EXERCISE INSTRUCTIONS =
Copy out the items word for word, beginning at the line that contains "Given: Select the Rhesus species label" and continuing through the last of the items. Leave the pictures out of your copy.

SUPPLIED RECORDS =
########
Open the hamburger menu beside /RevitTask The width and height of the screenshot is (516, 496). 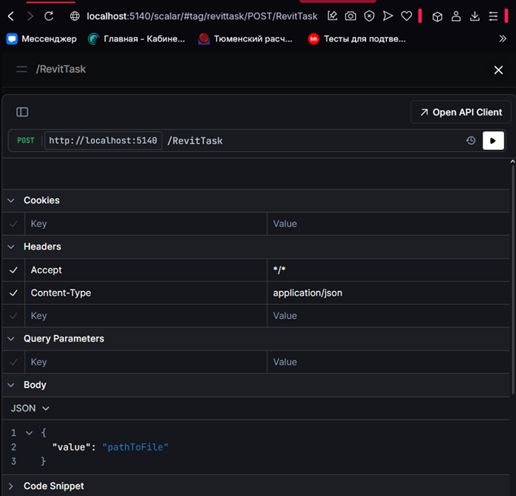tap(22, 70)
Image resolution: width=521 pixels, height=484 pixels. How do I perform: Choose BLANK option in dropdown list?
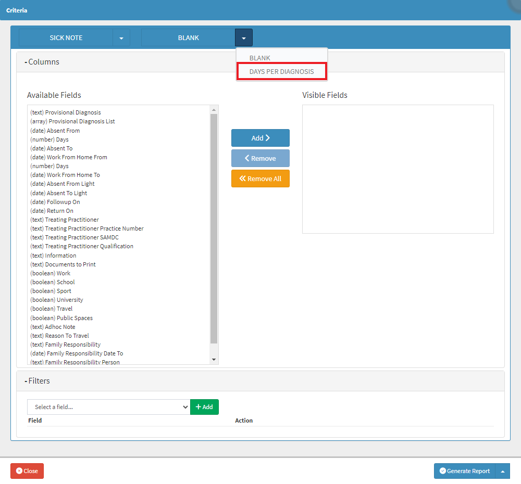click(260, 58)
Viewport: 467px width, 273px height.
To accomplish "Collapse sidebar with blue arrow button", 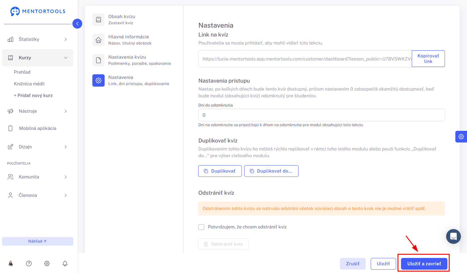I will (x=77, y=24).
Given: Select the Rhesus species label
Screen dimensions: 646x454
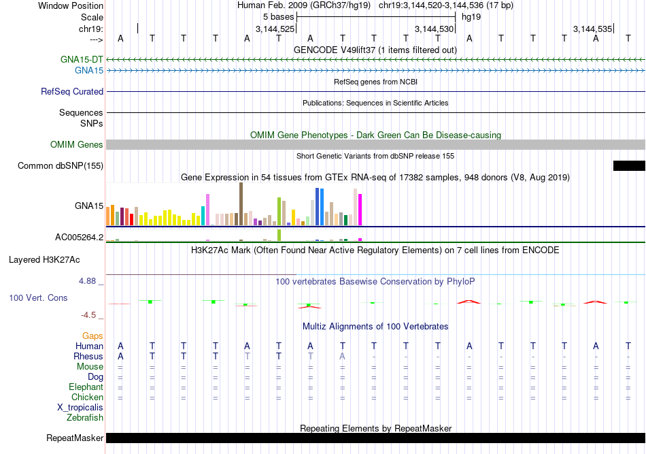Looking at the screenshot, I should (x=88, y=356).
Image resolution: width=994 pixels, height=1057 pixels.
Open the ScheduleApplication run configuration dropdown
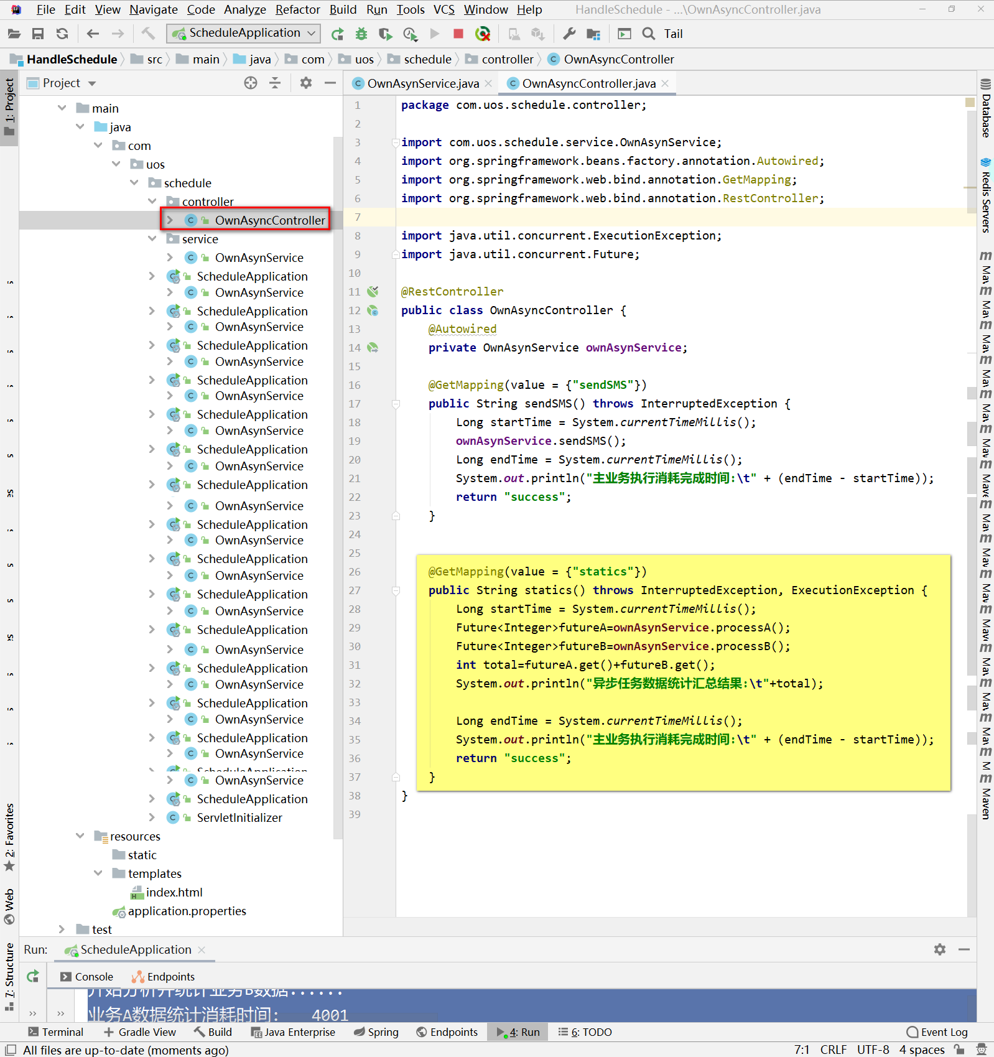244,34
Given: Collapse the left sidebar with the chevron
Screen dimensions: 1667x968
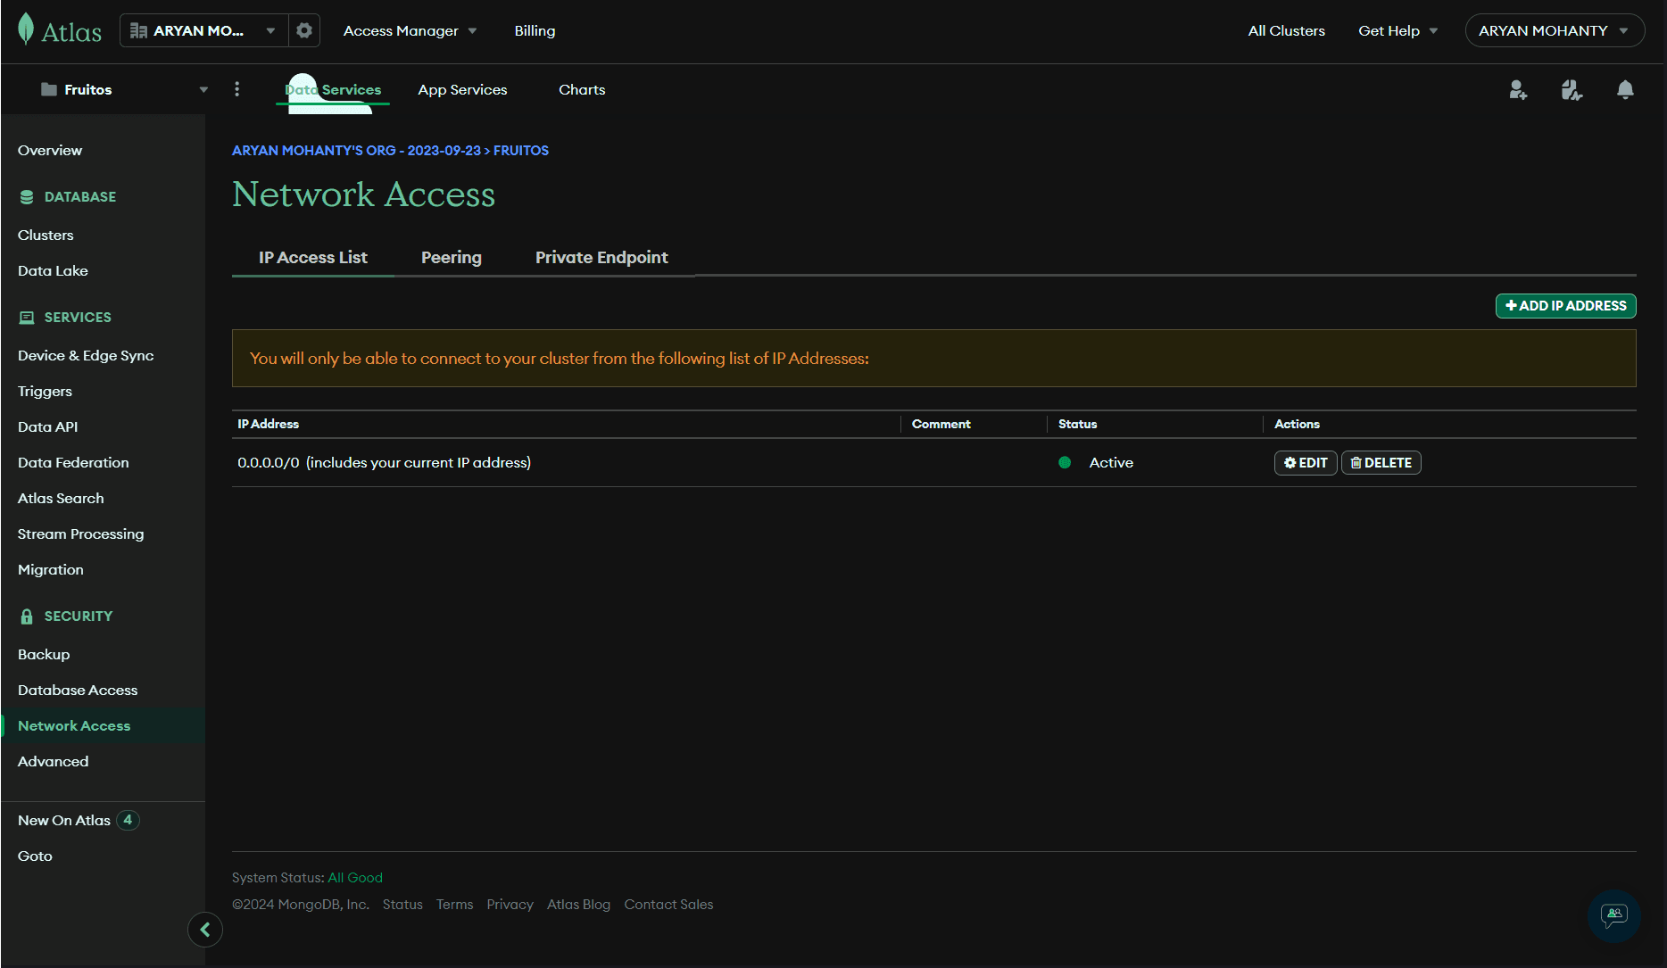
########
TASK OUTPUT =
Given: Select the Rhesus species label
Screen dimensions: 646x454
Looking at the screenshot, I should (x=88, y=356).
Image resolution: width=994 pixels, height=1057 pixels.
Open the ScheduleApplication run configuration dropdown
244,34
Given: Collapse the left sidebar with the chevron
Screen dimensions: 1667x968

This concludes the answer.